Тогда во Франции, живущей всегда быстрее всех других стран, создалась атмосфера душная и сырая, в которой однако очень хорошо дышалось Полю Астье и всем людям его типа, исповедовавшим прямолинейный материализм и относившимся скептически ко всему, что было идеально и призывало к переустройству жизни в смысле приближения к истине и справедливости в отношениях человека к человеку.
Создалась атмосфера преклонения пред действительностью и фактом, жизнь стала бедна духом и темна умом, появились невозможные до той поры процессы Вильсонов и К°, разнообразные «Панамы», полное падение морали, оскудение идеализма, и якобы философская проповедь свободы греха заняла место всегда истинной проповеди свободы от греха, а нравственность всё более и более падала.

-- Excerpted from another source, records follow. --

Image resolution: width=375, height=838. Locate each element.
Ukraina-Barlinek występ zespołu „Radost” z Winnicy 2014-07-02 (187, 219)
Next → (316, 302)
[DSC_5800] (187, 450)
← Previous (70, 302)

Стали возможны процессы по обвинению в продаже политических тайн государства его врагам, каков процесс Дрейфуса; стало возможно многое подлое и низкое, многое такое, что было совершенно невозможно даже четверть века тому назад. И в то время как одним жилось и дышалось в этой атмосфере свободно и легко, другие — более честные, более чуткие люди, люди с желаниями истины и справедливости, люди с большими запросами к жизни — задыхались в этой атмосфере материализма, меркантилизма и морального оскудения, задыхались, искали выхода вон из буржуазной клоаки, из этого общества торжествующих свиней, узких, тупых, пошлых, не признающих иного закона, кроме инстинкта жизни, и иного права, кроме права сильного.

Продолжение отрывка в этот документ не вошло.